Il arrive qu’à la suite d’épreuves l’âme se fragmente. La partie blessée s’extrait afin de mettre de la distance avec ce qui la fait souffrir. Il peut arriver aussi qu’elle reste figée, bloquée dans l’évènement à l’origine de l’épreuve.
Dans la pratique chamanique, la notion de temps et d’espace n’existe pas, c’est pourquoi il est possible d’aller chercher la partie d’âme en retrait, quelles que soient l’époque et les circonstances qui ont créé la coupure intérieure. La partie en souffrance peut alors être restaurée, apaisée, et reprendre sa juste place. Le recouvrement d’âme permet ainsi de retrouver son intégrité originelle et ses ressources intérieures.
En quoi est-ce que le recouvrement d’âme te semble propice à une collaboration avec la médecine moderne?
La question du coma m’interpelle. La personne reste-t-elle dans le coma car son esprit est bloqué dans un autre espace, et à ce titre, le chamane peut-il aller le chercher pour l’aider à revenir? Si le retour dans le corps dépend de la personne qui est dans le coma, entrer en contact avec la part d’elle qui s’est extraite peut être bénéfique pour elle comme pour les proches.
Je m’intéresse aussi aux soins post-chirurgicaux de greffe d’organe. La question de la «mémoire cellulaire» reste controversée dans les milieux médicaux classiques : elle se pose pourtant. Pour moi, lorsque l’âme s’incarne, elle investit tout le corps qu’elle vient habiter : chaque cellule, chaque organe. Chaque expérience de vie s’imprime dans ce corps. Du coup, que se passe-t-il avec la part inscrite dans les organes enlevés/remplacés/donnés?
Certains départements de recherches universitaires aux Etats Unis ont enquêté et collecté des témoignages intéressant de personnes ayant bénéficié de greffes du cœur et qui avaient depuis des flashs ou comportements liés à la personnalité ou à la mort du donneur.
Il me semble que le chamanisme est approprié pour permettre à ces parts de retourner à leur juste place, en toute simplicité, grâce aux techniques d’extraction/restauration d’énergies et de fragments d’âme qui lui sont propres, afin que l’intégration de l’organe reçu n’implique pas de « porter une partie de l’histoire d’un autre ».

**Consignes**
• 1. Recopiez mot pour mot le passage de l'extrait qui va de « Je m’intéresse aussi » à « les organes enlevés/remplacés/donnés? ».
• 2. Répondez à ces questions d'après l'extrait :
(a) Dans la pratique chamanique, qu'est-ce qui n'existe pas ?
(b) Quelle question reste controversée dans les milieux médicaux classiques ?
(c) Dans quel pays des départements de recherches universitaires ont-ils collecté des témoignages ?
Vous n'avez pas besoin des entrées.

**Entrées fournies**
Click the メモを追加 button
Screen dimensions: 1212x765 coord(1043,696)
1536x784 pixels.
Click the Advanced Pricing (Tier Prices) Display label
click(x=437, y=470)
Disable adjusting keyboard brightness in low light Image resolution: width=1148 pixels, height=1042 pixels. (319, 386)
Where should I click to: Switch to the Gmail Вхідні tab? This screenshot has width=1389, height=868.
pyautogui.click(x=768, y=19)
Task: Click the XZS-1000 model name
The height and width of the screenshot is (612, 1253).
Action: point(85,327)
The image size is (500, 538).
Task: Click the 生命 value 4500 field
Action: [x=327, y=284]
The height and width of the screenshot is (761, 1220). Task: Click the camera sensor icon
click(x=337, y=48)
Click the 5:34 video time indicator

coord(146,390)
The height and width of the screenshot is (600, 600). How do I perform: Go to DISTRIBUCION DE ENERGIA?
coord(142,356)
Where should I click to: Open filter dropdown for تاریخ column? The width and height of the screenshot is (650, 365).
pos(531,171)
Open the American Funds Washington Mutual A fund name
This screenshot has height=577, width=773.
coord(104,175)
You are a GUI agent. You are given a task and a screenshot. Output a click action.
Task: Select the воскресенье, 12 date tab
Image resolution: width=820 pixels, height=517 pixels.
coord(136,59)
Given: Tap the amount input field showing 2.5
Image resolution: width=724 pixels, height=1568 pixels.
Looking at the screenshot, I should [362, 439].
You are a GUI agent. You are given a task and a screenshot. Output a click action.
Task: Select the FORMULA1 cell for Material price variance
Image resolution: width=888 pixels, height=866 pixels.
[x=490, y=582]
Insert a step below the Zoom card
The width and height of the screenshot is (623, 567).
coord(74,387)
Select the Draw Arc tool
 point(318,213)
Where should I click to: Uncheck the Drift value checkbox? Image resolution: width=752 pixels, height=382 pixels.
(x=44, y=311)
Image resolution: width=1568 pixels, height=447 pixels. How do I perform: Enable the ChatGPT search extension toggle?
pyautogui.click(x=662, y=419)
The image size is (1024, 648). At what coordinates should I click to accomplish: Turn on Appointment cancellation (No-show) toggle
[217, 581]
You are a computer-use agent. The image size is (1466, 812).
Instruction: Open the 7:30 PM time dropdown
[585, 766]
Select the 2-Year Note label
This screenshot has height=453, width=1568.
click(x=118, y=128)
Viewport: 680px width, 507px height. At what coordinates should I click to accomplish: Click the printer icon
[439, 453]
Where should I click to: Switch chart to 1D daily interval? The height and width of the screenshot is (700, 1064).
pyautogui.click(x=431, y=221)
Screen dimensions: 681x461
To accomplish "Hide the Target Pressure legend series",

**Réponses dans l'ordre**
• 1.
Je m’intéresse aussi aux soins post-chirurgicaux de greffe d’organe. La question de la «mémoire cellulaire» reste controversée dans les milieux médicaux classiques : elle se pose pourtant. Pour moi, lorsque l’âme s’incarne, elle investit tout le corps qu’elle vient habiter : chaque cellule, chaque organe. Chaque expérience de vie s’imprime dans ce corps. Du coup, que se passe-t-il avec la part inscrite dans les organes enlevés/remplacés/donnés?

• 2.
(a) La notion de temps et d'espace.
(b) La question de la « mémoire cellulaire ».
(c) Aux États-Unis.